The most valuable part of my job is the interaction with the students, who sometimes feel lost. They don’t always know what path to choose; they don’t allow themselves to discover, to fail sometimes, and then succeed after. If I would have followed my first love in finance I would not have been able to help students the way I do now, so I’m happy with the steps I’ve taken.

What is the greatest challenge business education will face in the future?

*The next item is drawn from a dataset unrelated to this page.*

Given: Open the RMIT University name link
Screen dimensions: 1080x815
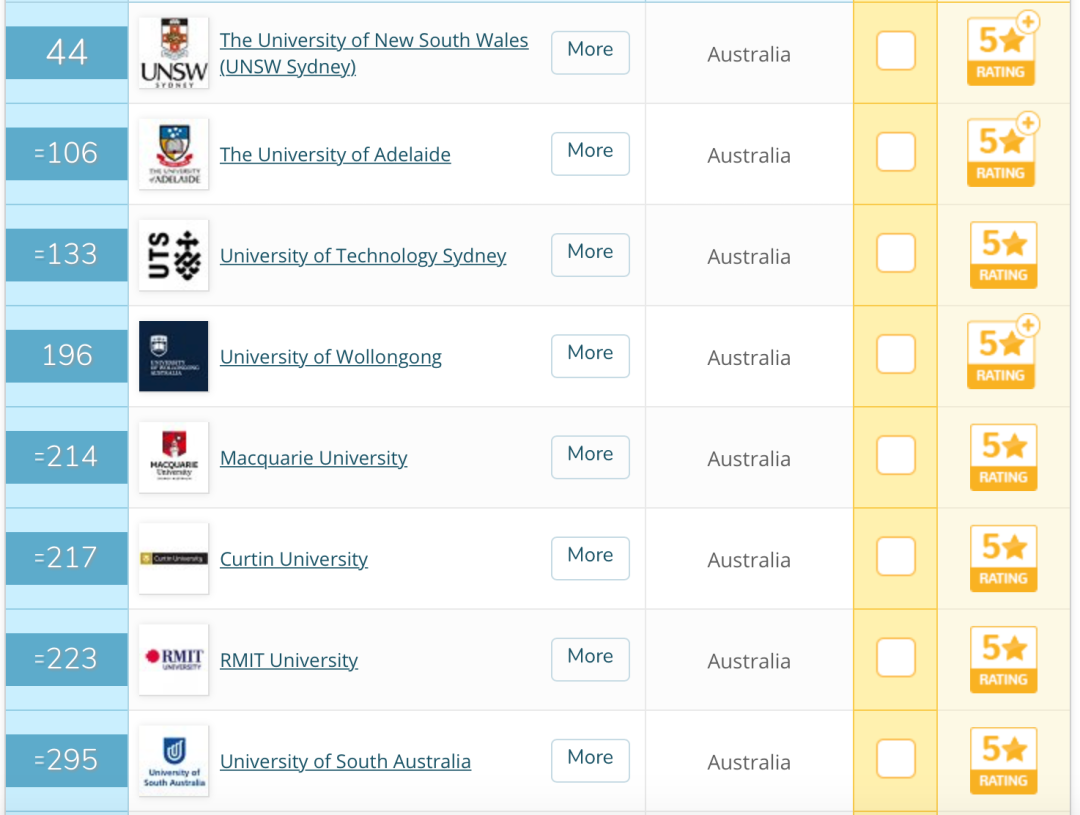Looking at the screenshot, I should click(289, 660).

Defining who our target is. We have been so busy asking crazy requirements of the students, of the corporations and different partners, telling them that the best candidate for business should have this specific profile, certain GPAs, etc. We are closing the market. In the next 10, 20, 30 years do you think this strict way of measuring student profiles would make sense in Africa? We have to be more open and proactive about the programs we are developing, but we also should develop programs for this continent as well as for all other developing regions. That is what should drive our innovation.

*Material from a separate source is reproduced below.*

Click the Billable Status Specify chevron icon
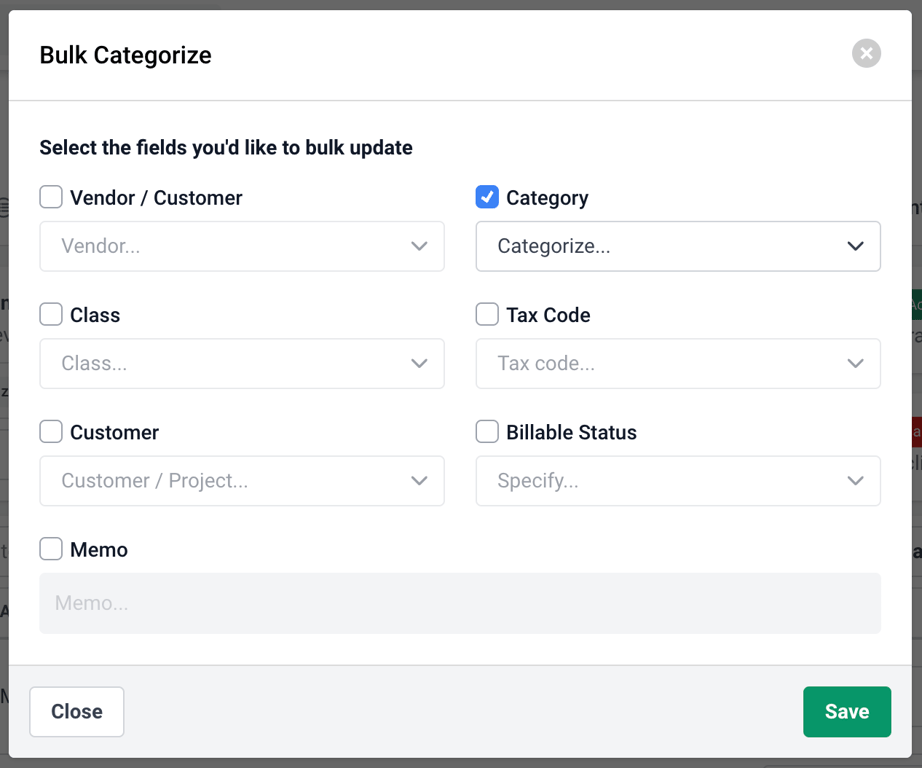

How do you see your business school impacting the region in the next years?

Our business school has done a lot since its creation. Actually the creation itself was already a very strong statement, saying that we are here for the youth of Africa. We are here not only for the country of Senegal but for the larger region, as well. We have subsidiaries in Mali, one opening soon in Côte d’Ivoire, and one in Guinea. Just a week ago, Groupe IAM’s president, Moustapha Guirassy, who is also a deputy in the national assembly, gave a powerful speech about inclusivity in the whole educational system.

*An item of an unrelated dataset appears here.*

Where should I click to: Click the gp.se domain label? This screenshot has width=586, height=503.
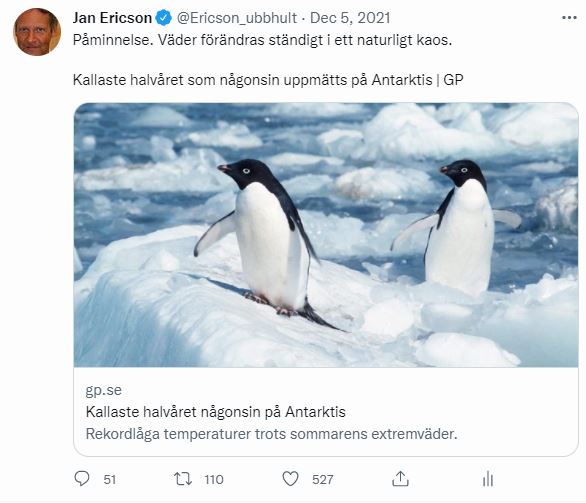(104, 390)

By talking about higher education, we help bring international exposure to other business schools in West Africa. We are working with AACSB to help open the discussion about quality assurance and international standards. We are able to remain dedicated to quality in this process while also keeping our distinctiveness, maintaining our values, and developing in the areas of technologies and new sectors. We aim to be an exemplary business school with a strong soul and strong DNA as well as strong devotion to quality. Most important is inclusivity—we do not want to be discriminatory. Africa has a large youth population and doesn’t need elite business schools that are selective; it needs to offer inclusive education.

What skills will students need in the next 10 years, considering the challenges relevant to your region?

Our business school is creating change catalysts, so they have to be able to manage disruption. That is why, over the past 18 years, we have developed a green camp that helps students break down all the barriers (cultural and social) and influences the mindset of African citizens. There is so much pressure and focus on what is not working. Critical change requires seeing opportunities rather than challenges in the societies we work with. We want to ignite a flame in our students and show them that they are the change. It will not come from anyone else; they are the change and have to make it work.

Who is your favorite thought leader?

Nelson Mandela. We all love him for different reasons. His resilience, his faith in a better Africa, his faith that we are the change; everything is possible, but it must happen through our own efforts—through working together and through exchange of knowledge and ideas.

Lemira Diallo is manager of business intelligence and accreditations at Groupe IAM in Dakar, Senegal.